→ What you should do
As the answer, give every line of the records that includes the word "dimensions".

#### Provided information

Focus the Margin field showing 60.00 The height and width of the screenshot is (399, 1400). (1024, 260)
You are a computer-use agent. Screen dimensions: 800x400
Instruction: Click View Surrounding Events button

########
#### Provided information

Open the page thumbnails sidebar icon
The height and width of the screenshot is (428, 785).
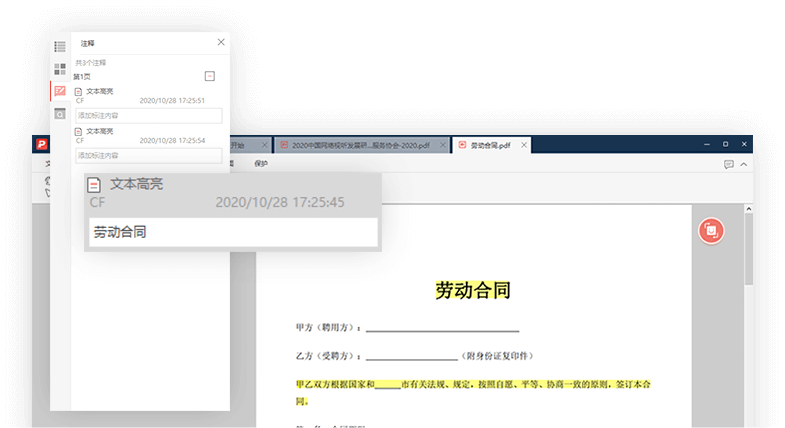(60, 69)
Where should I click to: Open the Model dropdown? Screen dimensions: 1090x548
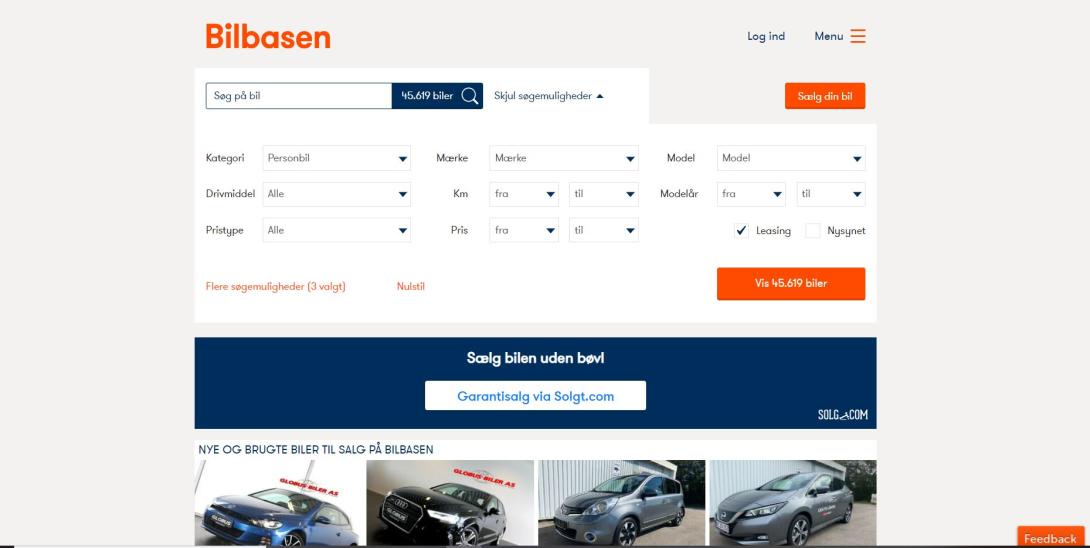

########

→ Your response
You are a computer-use agent. Screen dimensions: 800x400
Where should I click to: Open the Model dropdown? Screen dimensions: 1090x548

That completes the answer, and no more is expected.